On July 29, 2014, the Senate Foreign Relations Committee approved the nomination of Kevin F. O’Malley to be ambassador to the Republic of Ireland, a post that has been vacant since 2012. He was confirmed by the full Senate on September 18. O’Malley, an attorney in St. Louis, is a longtime supporter of President Barack Obama.
O’Malley has strong Irish roots; all four of his grandparents were born in Westport, County Mayo, Ireland. O’Malley was born in St. Louis and grew up there, but attended high school at St. Vincent’s Seminary in Cape Girardeau, Missouri, with the intent of entering the priesthood. Instead, he returned home and attended Saint Louis University, earning a B.A. in 1970, taking a break in 1968 to serve as a community ambassador in Prague, Czechslovakia. O’Malley earned a J.D. from the Saint Louis University’s law school in 1973. He also served for a time as an officer in the Army Reserve.
After earning his law degree, O’Malley was a special attorney in the Organized Crime and Racketeering Section of the Department of Justice and in 1979 was named an assistant U.S. attorney in St. Louis.

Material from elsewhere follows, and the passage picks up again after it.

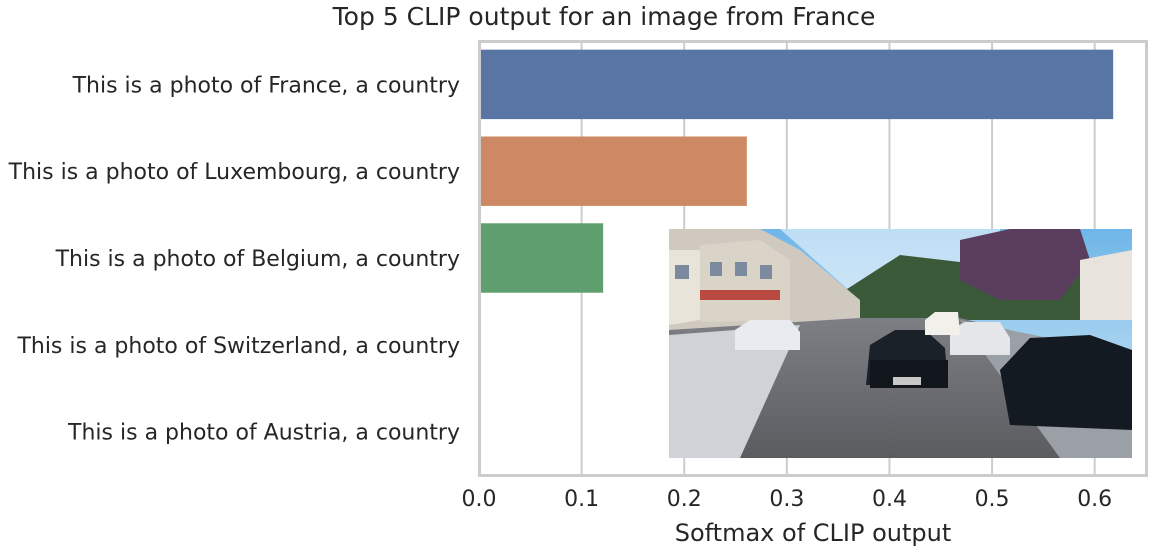  Describe the element at coordinates (684, 500) in the screenshot. I see `x-tick-label: 0.2` at that location.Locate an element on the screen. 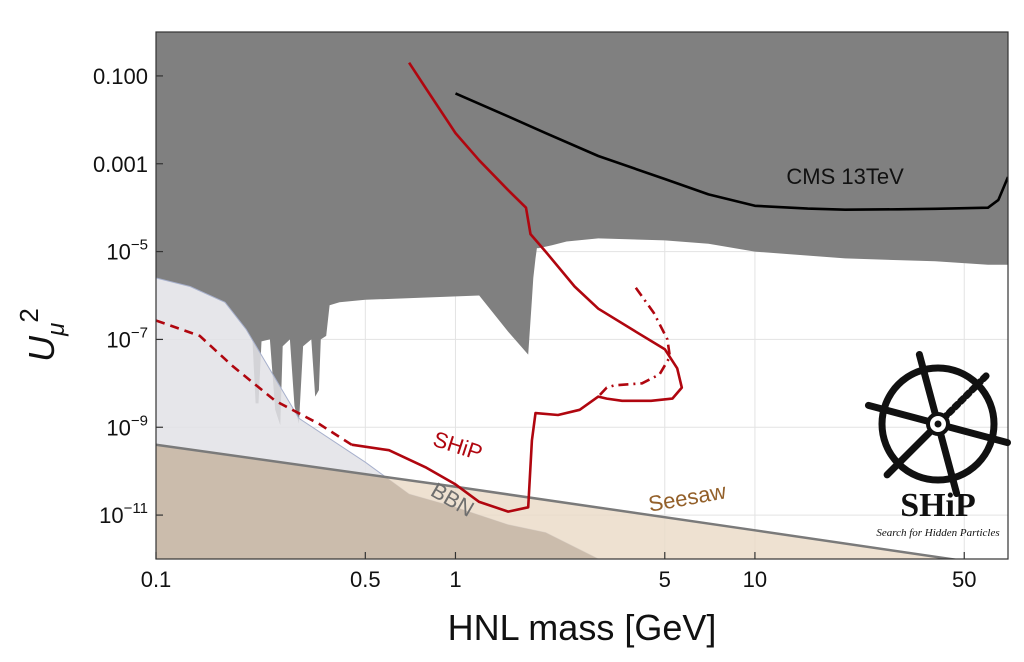 The height and width of the screenshot is (662, 1024). annotation-cms-13tev: CMS 13TeV is located at coordinates (845, 176).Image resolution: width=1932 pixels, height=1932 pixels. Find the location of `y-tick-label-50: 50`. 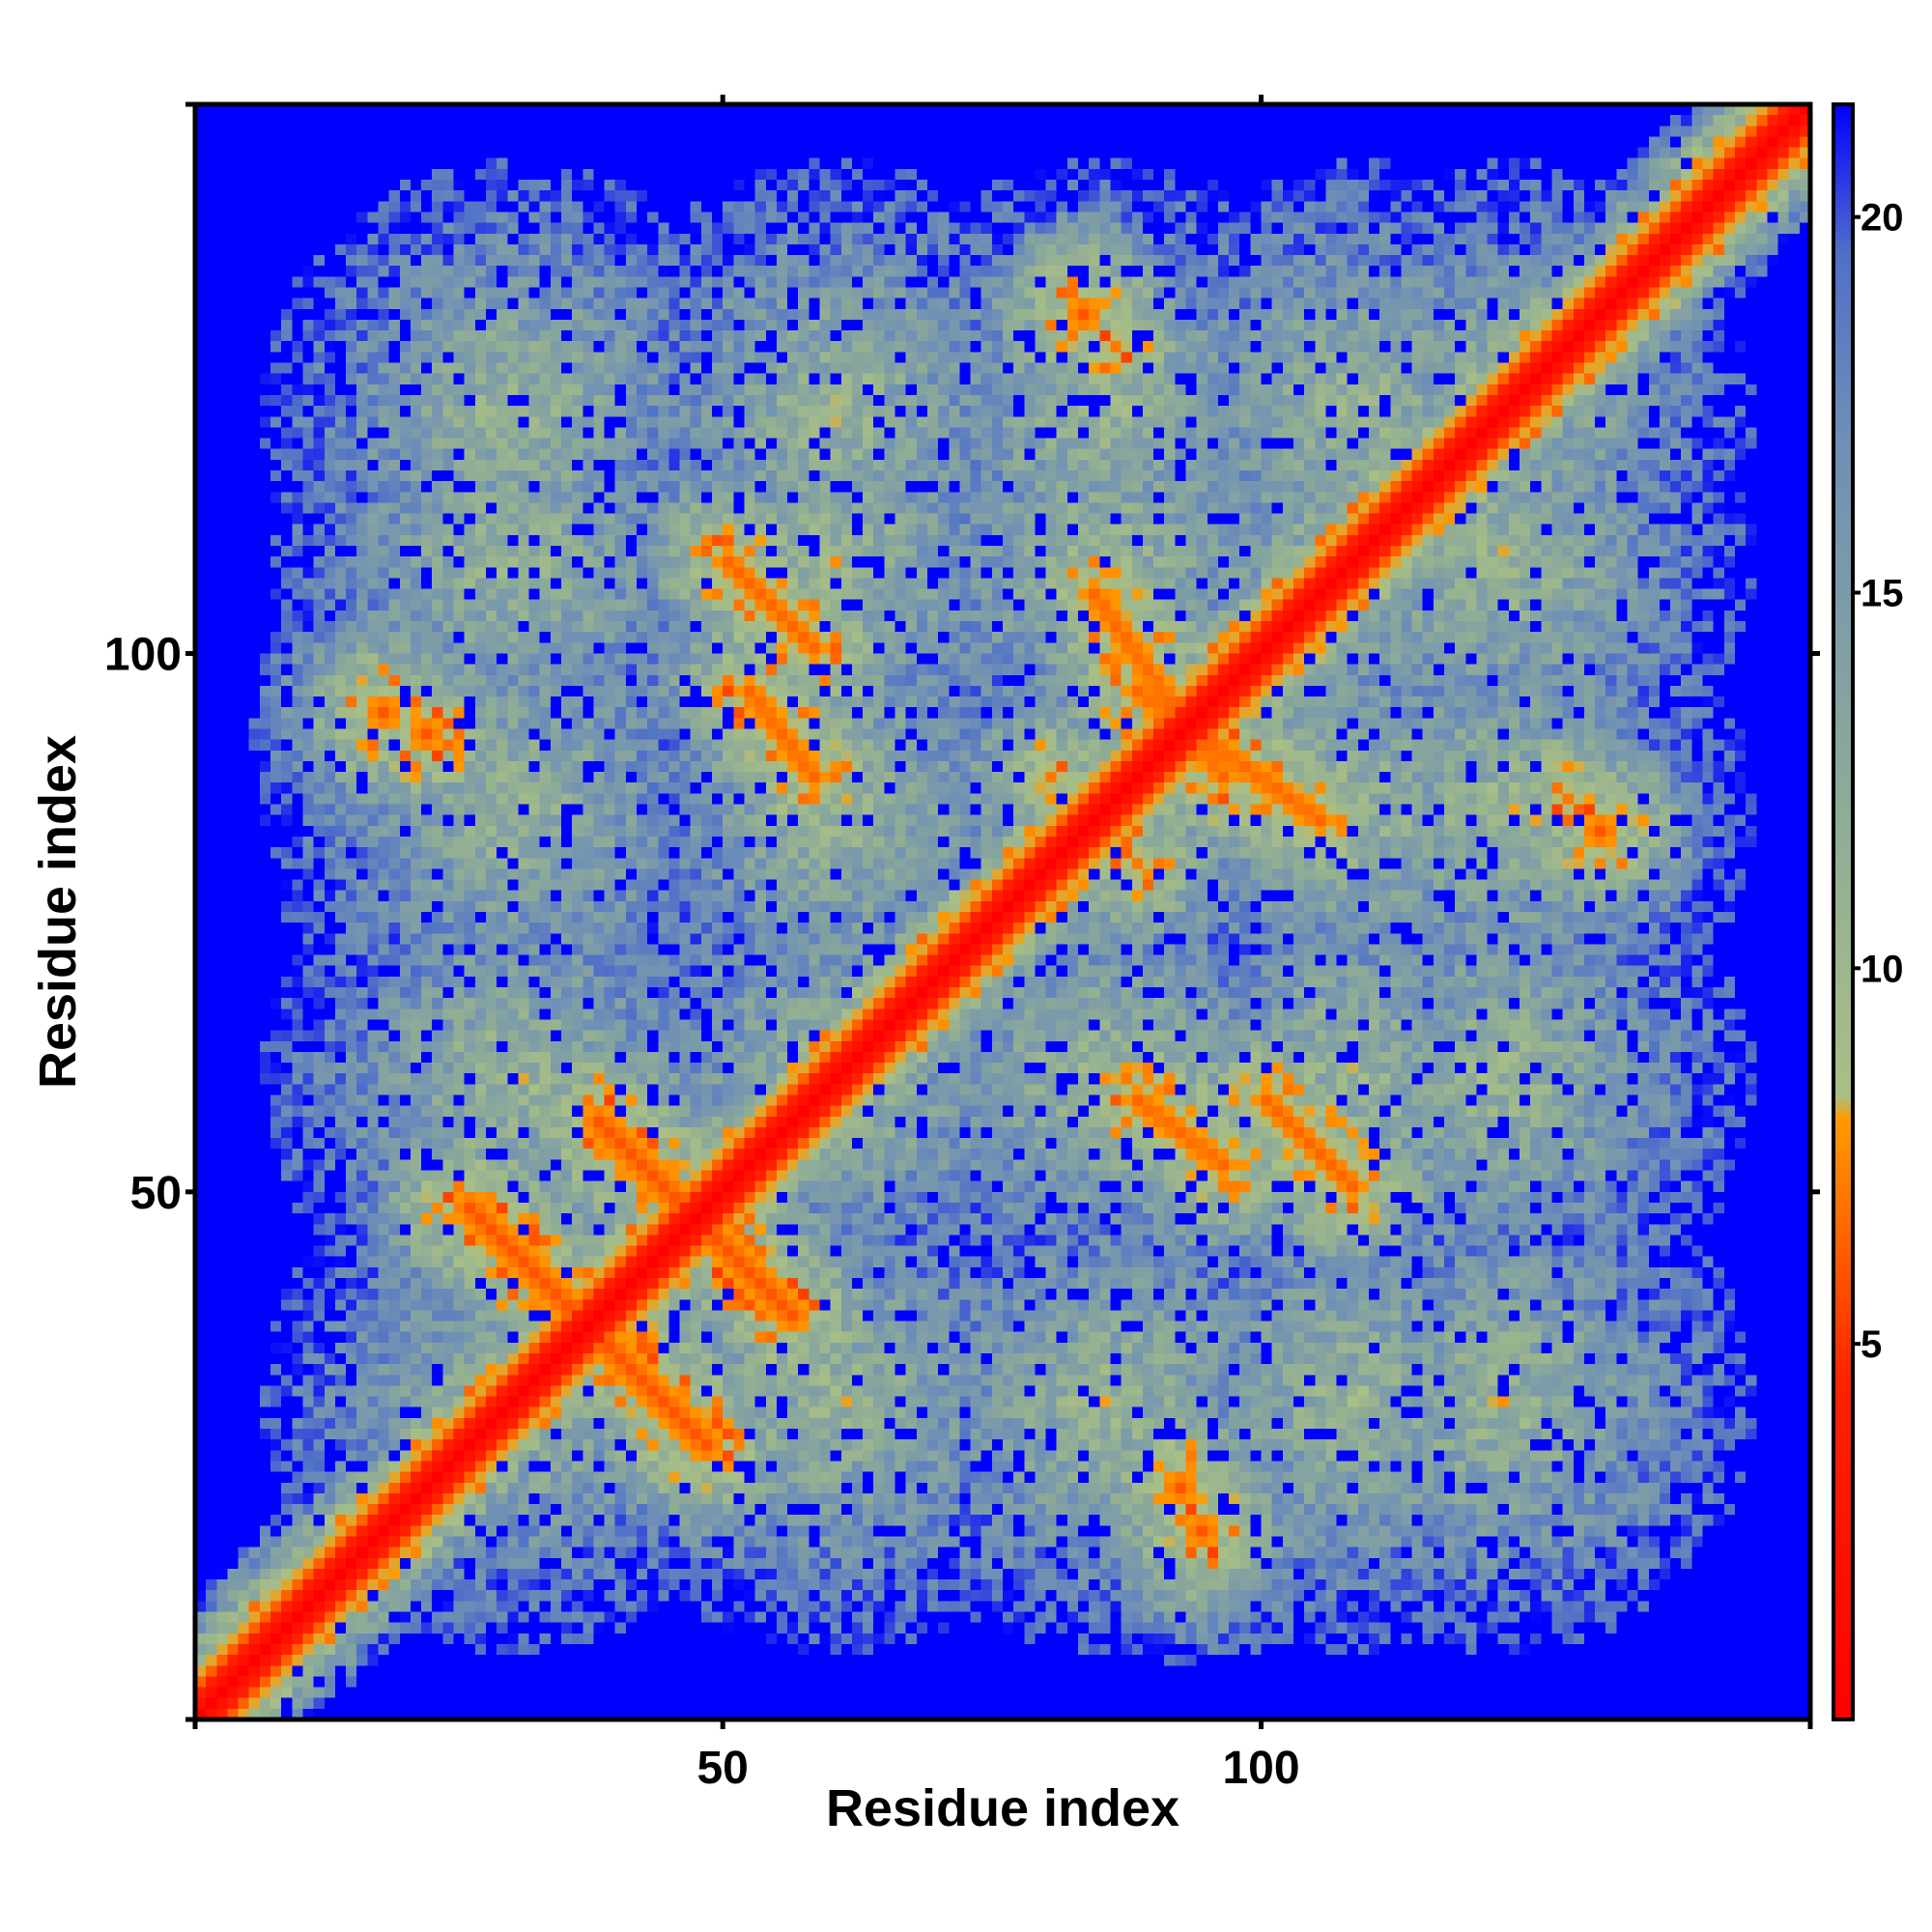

O’Malley went into private practice in 1983, focusing on defending medical professionals against malpractice claims, but also representing defendants in cases involving foreign trade and securities issues. O’Malley served as an instructor in the American Bar Association’s Central and Eastern European Law Initiative, first in Moscow in 1996 and then in Warsaw in 1999. In 1998, he helped write the nine-volume Federal Jury Practice and Instructions, still a standard reference manual for judges and trial lawyers.
O’Malley worked for his own firm until 2003 and then joined Greensfelder, Hemker and Gale in St. Louis. In 2004, he secured a huge defense verdict in a medical negligence case and the following year successfully defended a pharmaceutical executive in a Medicare kickback trial.
In 2009, O’Malley was appointed by Missouri Gov. Jay Nixon (D) to be the only non-physician on the Missouri Board of Registration for the Healing Arts, the medical licensing board in the state. The appointment was criticized in some quarters because of the belief that O’Malley’s status as a malpractice defense attorney would cause him to defend physicians whose fitness to hold a license was questioned.
O’Malley worked as an adjunct professor of law at St. Louis University School of Law from 1979 to 1985 and at Washington University School of Law in 2013-2014.
O’Malley has strong ties to the Democratic Party, campaigned for Obama in 2008 and was on the credentials committee for the Democratic Convention that year in Denver. He was part of a group that fought to have the party’s 2012 convention held in St. Louis, but the effort was unsuccessful, with the event being staged in Charlotte, North Carolina.
In his confirmation hearing, O’Malley was asked about his position on the release of information from the Boston College Belfast History Project on the Northern Ireland conflict. Many participants from both sides of “The Troubles” were asked to talk about their role in the fighting for the project, with the proviso that the interviews would be made public only upon the participant’s death. However, the British government sought some of the interviews via a treaty obligation and some information was turned over to Britain. Although the disclosures have caused some participants to be arrested, O’Malley said he didn’t think the disclosures would harm the still-sensitive peace process.
Until being nominated for the Dublin post, O’Malley held dual Irish and American citizenship, but gave up his Irish citizenship to accept the ambassadorial position. O’Malley and his wife, Dena, have two sons, Brendan and Ryan.